Para Jahmy Hindman, diretor de Tecnologia da fabricante de equipamentos agrícolas John Deere, o Brasil é um dos principais mercados de interesse das grandes fabricantes para a agroindústria e isso não deve ser subestimado.
“O Brasil se transformou em algumas décadas de um comprador de alimentos em um país que alimenta o mundo, com emprego da tecnologia e aumento da produtividade”, diz o executivo.
No ano passado, a empresa anunciou um investimento de R$ 180 milhões em um centro de desenvolvimento de tecnologia voltado para a agricultura tropical, que tem previsão de ser inaugurado no fim de 2024.
A unidade, de 500 mil m², ficará em Indaiatuba (a cerca de 100 km de São Paulo), e tem a expectativa de reduzir em 40% o tempo de desenvolvimento de novos projetos para o país.

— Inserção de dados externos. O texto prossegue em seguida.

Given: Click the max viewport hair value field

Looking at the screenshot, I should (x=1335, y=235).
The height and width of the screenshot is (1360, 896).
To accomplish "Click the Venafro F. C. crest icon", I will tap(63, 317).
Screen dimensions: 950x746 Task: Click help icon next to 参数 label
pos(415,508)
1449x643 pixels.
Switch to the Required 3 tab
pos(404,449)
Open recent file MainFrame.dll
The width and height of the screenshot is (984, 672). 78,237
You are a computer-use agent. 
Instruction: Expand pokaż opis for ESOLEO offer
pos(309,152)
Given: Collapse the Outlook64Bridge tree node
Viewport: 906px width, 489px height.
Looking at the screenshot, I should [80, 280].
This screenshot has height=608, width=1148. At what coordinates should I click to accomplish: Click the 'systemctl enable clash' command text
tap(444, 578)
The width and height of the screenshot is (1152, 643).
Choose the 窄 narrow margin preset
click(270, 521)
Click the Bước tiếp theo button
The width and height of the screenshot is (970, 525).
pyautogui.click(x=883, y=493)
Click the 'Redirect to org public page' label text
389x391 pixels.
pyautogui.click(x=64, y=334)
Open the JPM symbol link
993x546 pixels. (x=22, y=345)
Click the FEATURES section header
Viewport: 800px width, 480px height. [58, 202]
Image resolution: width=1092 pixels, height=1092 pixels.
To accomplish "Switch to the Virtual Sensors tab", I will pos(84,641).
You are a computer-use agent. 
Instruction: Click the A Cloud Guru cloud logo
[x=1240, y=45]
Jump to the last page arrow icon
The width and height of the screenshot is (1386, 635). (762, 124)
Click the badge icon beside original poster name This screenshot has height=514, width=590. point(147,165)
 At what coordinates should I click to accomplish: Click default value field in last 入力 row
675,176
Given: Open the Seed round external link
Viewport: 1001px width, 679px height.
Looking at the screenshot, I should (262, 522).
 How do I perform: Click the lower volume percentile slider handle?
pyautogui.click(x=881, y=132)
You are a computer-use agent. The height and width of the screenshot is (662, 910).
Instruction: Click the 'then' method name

Uma análise da FecomercioSP (Federação do Comércio de Bens, Serviços e Turismo de SP), no entanto, pondera que, embora o saldo recorde da balança comercial no ano passado deva ser comemorado, o país tem uma participação pequena no mercado internacional, de apenas 1,5% na corrente de comércio do mundo.
A entidade ressalta que o Brasil ainda é um país fechado, “cujo modelo de participação no jogo comercial global é de escalada tarifária, que consiste no aumento das tarifas de importação conforme o avanço no estágio de produção”.